[dpdk-dev] [PATCH] [RFC] cryptodev: move AES-GMAC to aead algorithms

[Akhil Goyal]

Hi Arek,

> 
> Hi Akhil,
> 
> @Akhil: Is there a chance getting this change into 20.11?
> 
> Any more comments or anyone see any potential issues with this approach?
> 

I am ok to take this patch in 20.11 release. Could you please send a new version
With complete patch, removing all references of RTE_CRYPTO_AUTH_AES_GMAC.

Please explain in the release notes and deprecation notice as well.

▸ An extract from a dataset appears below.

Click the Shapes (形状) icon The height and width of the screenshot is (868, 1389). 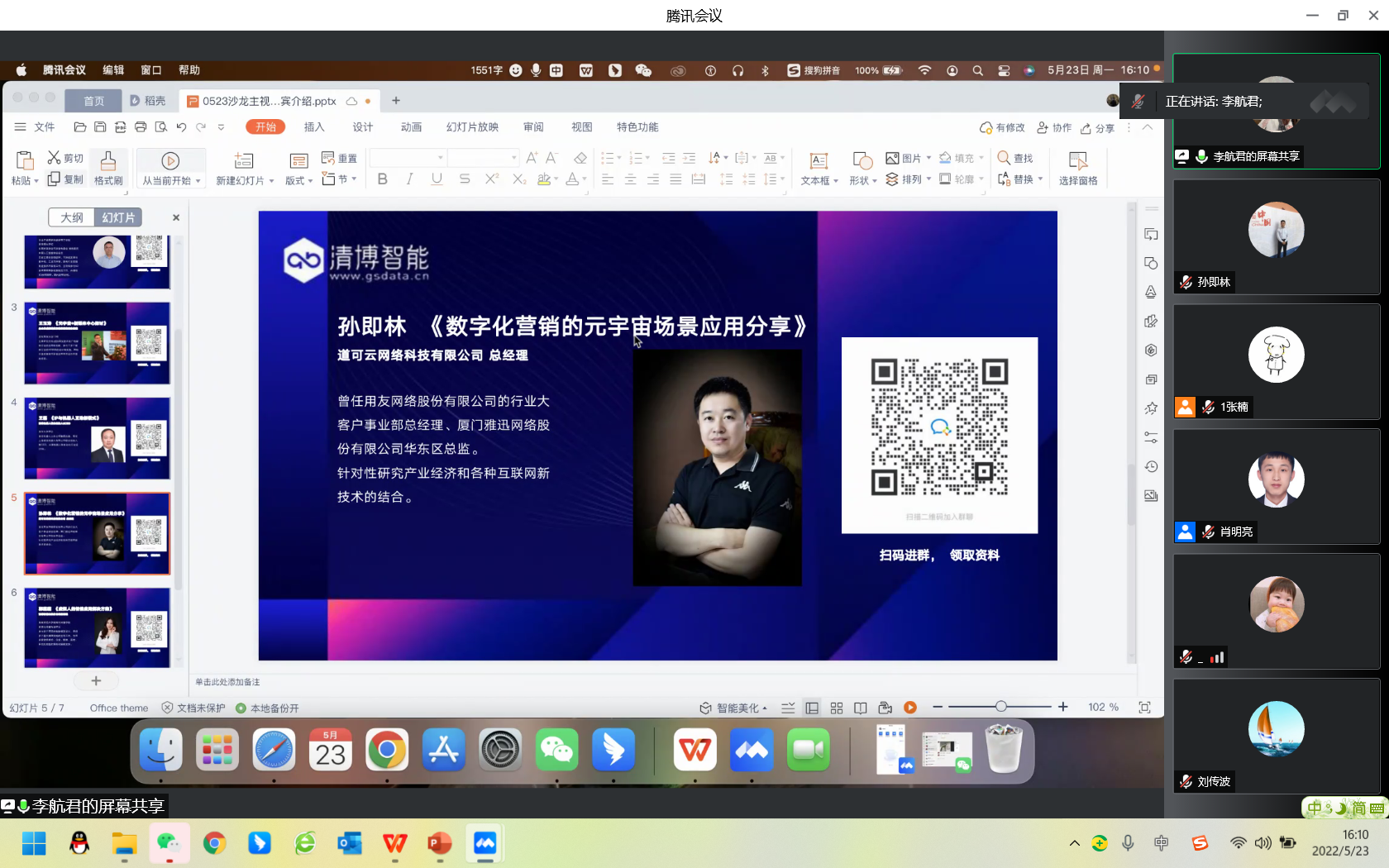[x=862, y=160]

> Subject: Re: [PATCH] [RFC] cryptodev: move AES-GMAC to aead algorithms
> 
> On 29/07/2020 3:22 PM, Arek Kusztal wrote:
> > This is proposal to move AES-GMAC algorithm to AEAD set of algorithms.
> > It is however not 100% conformant GMAC as instead of aad pointer data
> > to be authenticated is passed normally and  aead.data.length field is
> > used to specify length of data to be authenticated.
> > Reason behind this move is that GMAC is variant of GCM so it may
> > simplify implementations that are using these algorithms (mainly IPsec).
> > AES-GMAC therefore needs to be removed from auth algorithms.
> >
> > Signed-off-by: Arek Kusztal <arkadiuszx.kusztal at intel.com>
> > ---
> ..
> >
> 
> I think  this makes sense in light of how AES-GMAC support is specified in the
> IPsec GMAC rfc
> (https://eur01.safelinks.protection.outlook.com/?url=https%3A%2F%2Ftools.iet
> f.org%2Fhtml%2Frfc4543&data=02%7C01%7Cakhil.goyal%40nxp.com%7Cf
> 0aec031674e4832272108d838f7e961%7C686ea1d3bc2b4c6fa92cd99c5c301635
> %7C0%7C0%7C637321984712376305&sdata=OgaLnAqcAGg1xzD8QfSWn%
> 2F9Qa8vOkqEiZutDZcz5JLo%3D&reserved=0)
> 
> Acked-by: Declan Doherty <declan.doherty at intel.com>